One person who seems to understand this is John Green, no doubt the most approachable person ever to wind up on a Time magazine list of the world's 100 most influential people. (Let's see Charles Koch or Carl Icahn offer to repair your stalled digital recorder.) Before the book, the award-winning author had already won a devoted following, as much for his previous novels Looking for Alaska and Paper Towns as for the Nerdfighteria online community that evolved around the VlogBrothers YouTube channel he runs with his brother, Hank Green. But the novel's snowballing popularity was something else entirely — a gift that brought new power, and with it new demands.

"You can be a very introverted person who has a very public life," Green says in his AM radio announcer's voice, seated next to Nat Wolff in a nearby room. (They've been paired on the interview circuit, and with their laid-back rapport they could pass for a couple of pals waiting for pizza in a downstairs man cave.) "But then after a while, you can't be. It turns out that doesn't work forever."

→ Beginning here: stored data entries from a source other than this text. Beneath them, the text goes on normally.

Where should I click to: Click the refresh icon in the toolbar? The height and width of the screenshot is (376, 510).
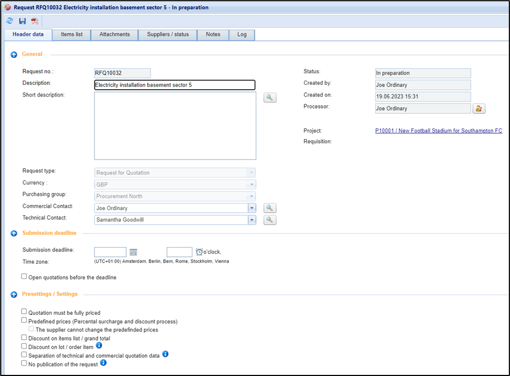coord(10,21)
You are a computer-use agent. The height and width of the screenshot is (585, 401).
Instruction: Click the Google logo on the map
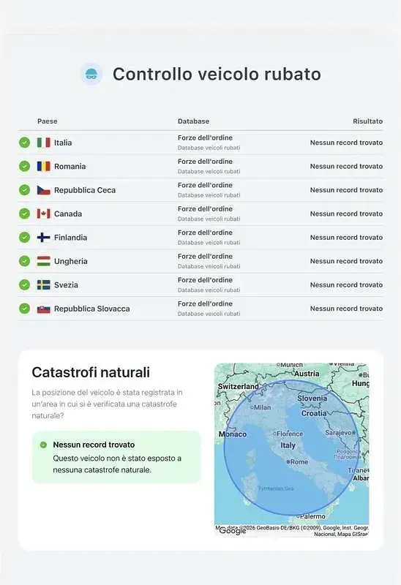pos(233,531)
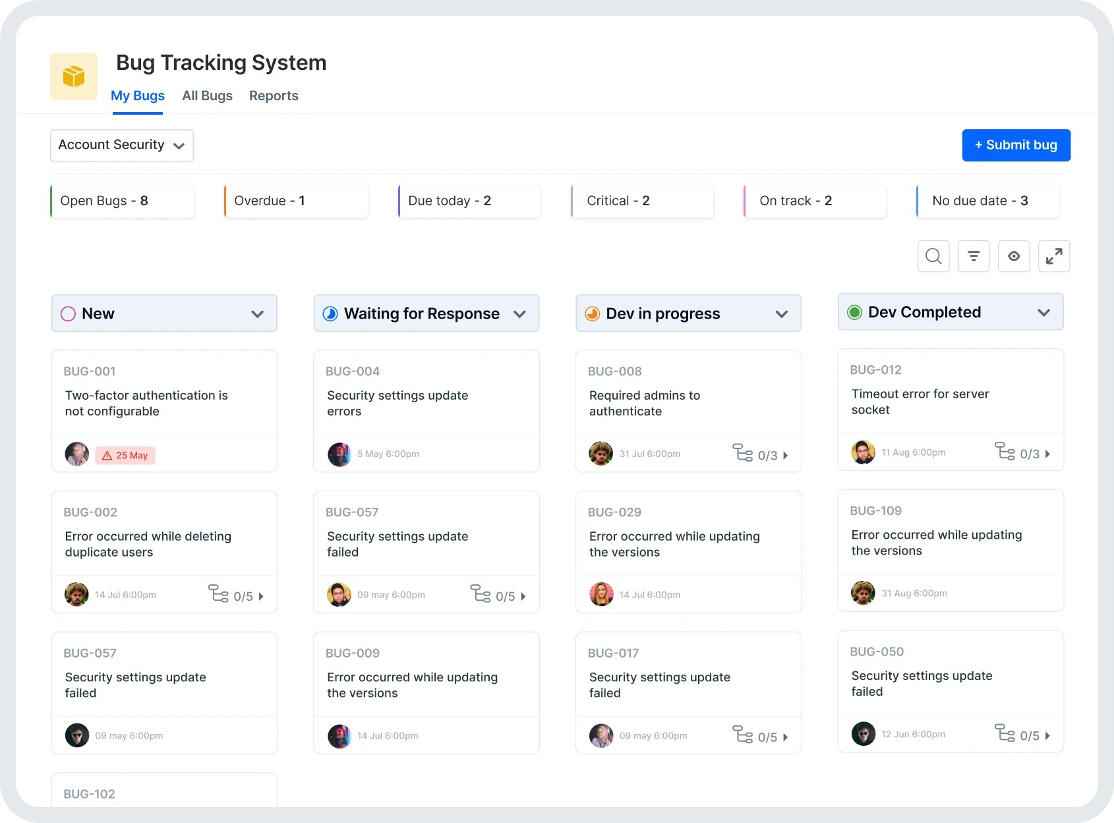This screenshot has width=1114, height=823.
Task: Click assignee avatar on BUG-029 card
Action: tap(601, 594)
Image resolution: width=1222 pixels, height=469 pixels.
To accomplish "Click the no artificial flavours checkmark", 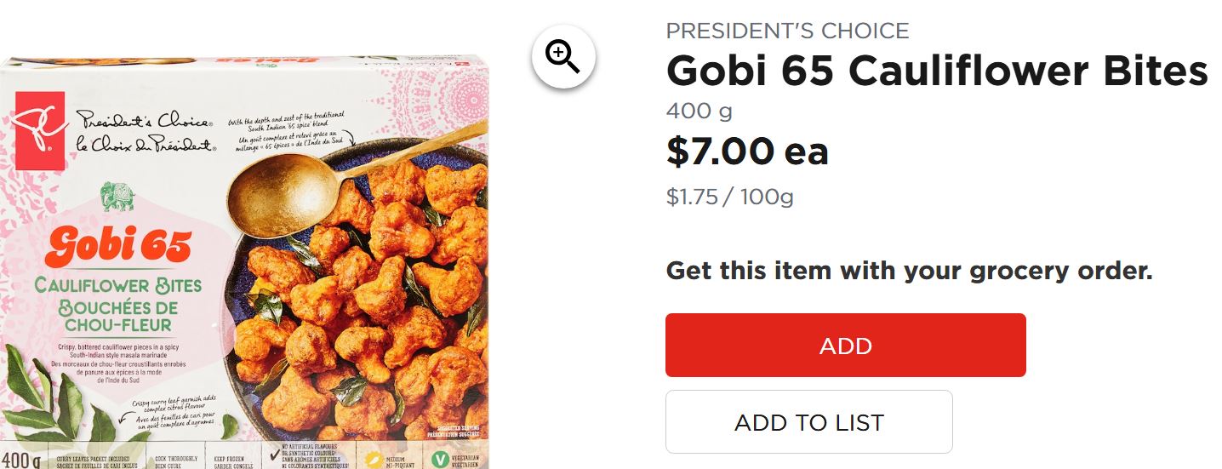I will tap(273, 455).

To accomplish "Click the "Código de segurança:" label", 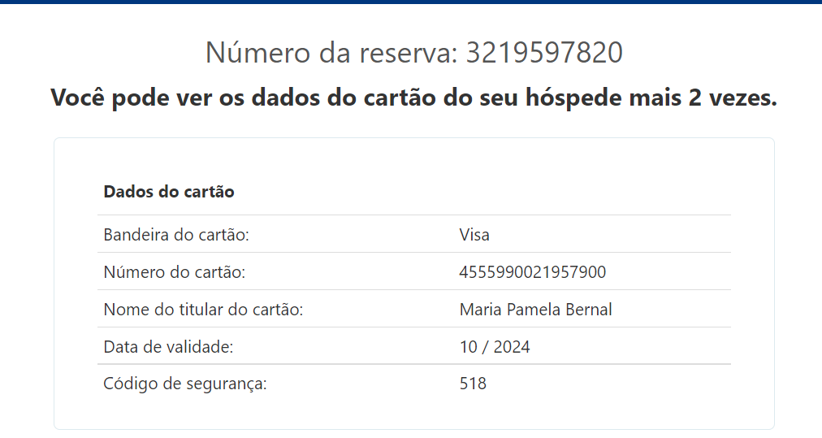I will [185, 384].
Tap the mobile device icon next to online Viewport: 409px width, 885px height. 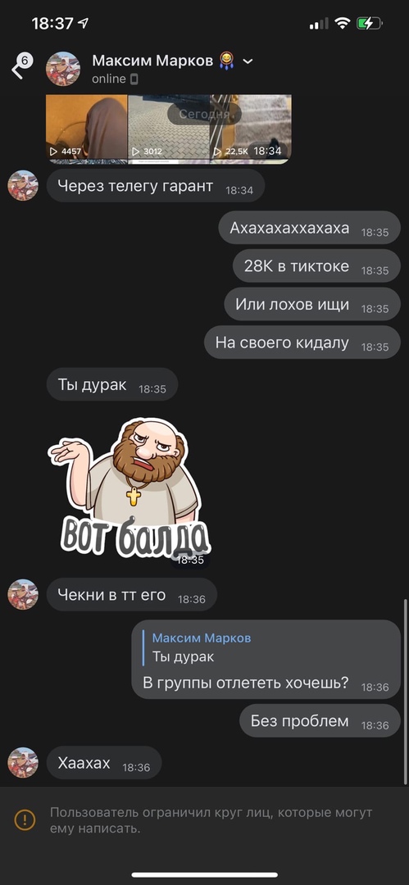tap(134, 79)
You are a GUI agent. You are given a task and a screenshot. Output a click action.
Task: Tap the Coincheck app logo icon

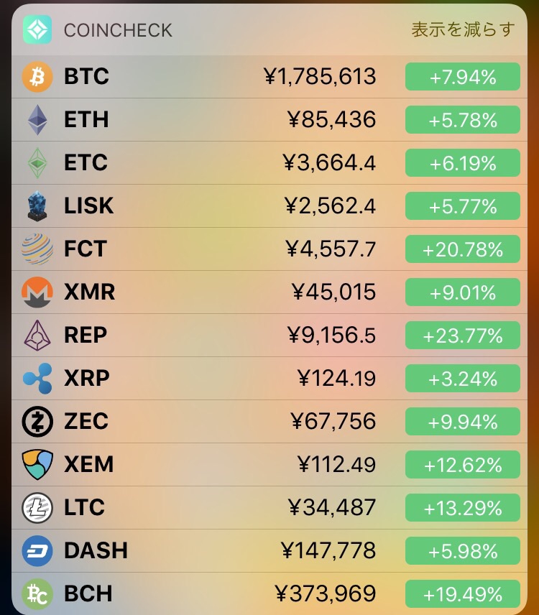coord(37,29)
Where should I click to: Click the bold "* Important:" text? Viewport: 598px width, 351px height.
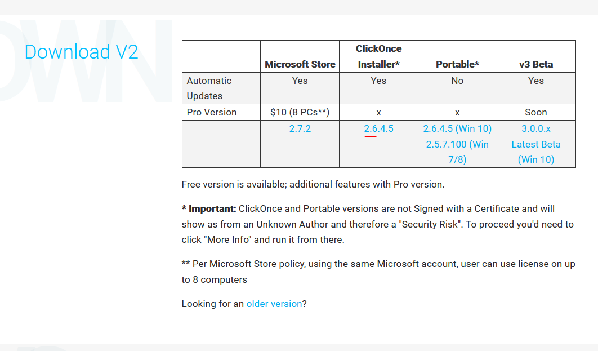(209, 208)

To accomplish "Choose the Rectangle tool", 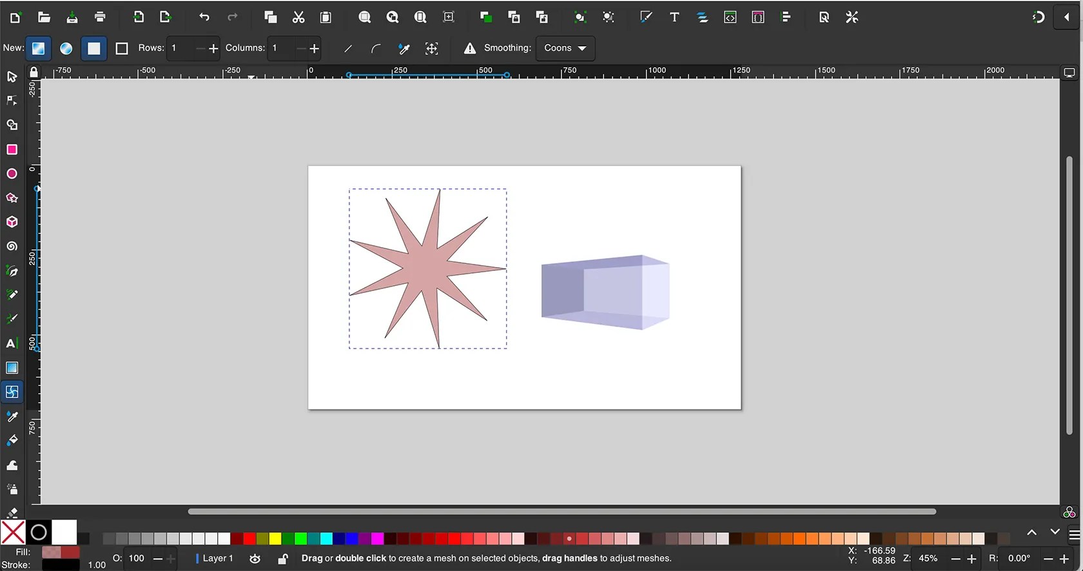I will click(x=12, y=150).
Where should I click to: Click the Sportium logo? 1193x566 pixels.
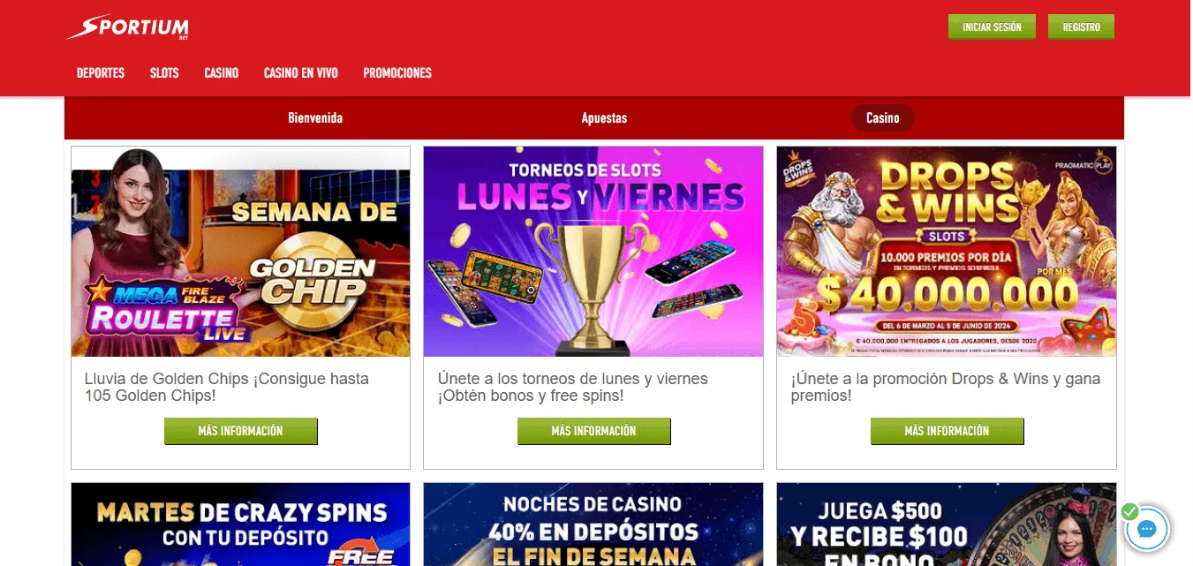[x=127, y=27]
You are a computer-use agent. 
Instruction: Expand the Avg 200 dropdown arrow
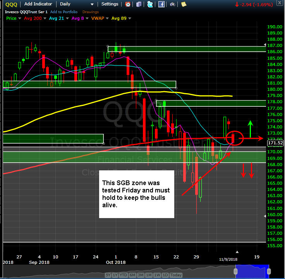coord(45,18)
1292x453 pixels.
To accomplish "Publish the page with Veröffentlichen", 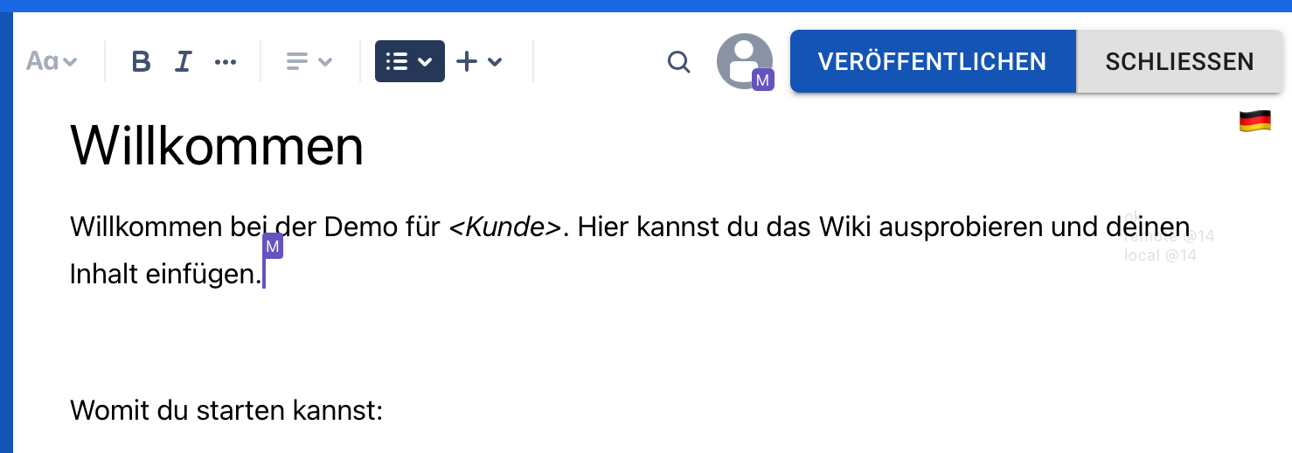I will click(932, 61).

The challenge, Green has found, is to try to maintain what matters to him — the intimacy and sense of connection he values with Nerdfighteria — while using his vastly expanded bully platform for good. For example, while he's out stumping for the movie, he can use the occasion to tout other writers who deserve bigger audiences. (If M.T. Anderson's The Astonishing Life of Octavian Nothing and E. Lockhart's The Disreputable History of Frankie Landau-Banks have had mysterious sales spikes lately ... case closed.) He can also call attention to his brother's new album Incongruent, which had just come out that week. The night before, he and Woodley had peered under a curtain to watch Wolff play a short set at War Memorial with his own brother Alex. "It was so fun to see you with your brother," Green tells Wolff, "because it reminded me of my relationship with my brother."

This probably isn't the end of the road for the Wolff-Green act. The young actor, still drawing strong notices for his much darker turn in Gia Coppola's Palo Alto, just got cast in the movie version of Green's novel Paper Towns. Green, who holds the rights after a trying previous attempt to get the movie made, agreed to do it only if he could get the same filmmaking team from The Fault in Our Stars. He got Wolff and screenwriters Neustadter and Weber. Wolff and Green exchange "Woo-hoo!"s and high-fives shortly before a publicist corrals them for their next interviews.

That leaves Woodley and Elgort, waiting. They have to leave for Dallas in less than an hour. Then they've got less than a month before the movie comes out, and they will likely find it very hard to go out again without being recognized. After the circus at War Memorial, they took advantage of some of that freedom — she by eating a burger at the bar at Burger Up, he at the upscale steak house Kayne Prime. "Soooo good," he purrs.

"Is that fancy?" she asks.


"I love it that I went and had burgers, and you went to Kayne," she teases.

"I had house-made bacon covered in cotton candy," he says. She looks incredulous. "Like, spun cotton candy."

She makes a face. "I definitely wouldn't have liked that," she says. He grins Augustus' crooked grin.

"You would've liked it," he says. "I know what you like by now."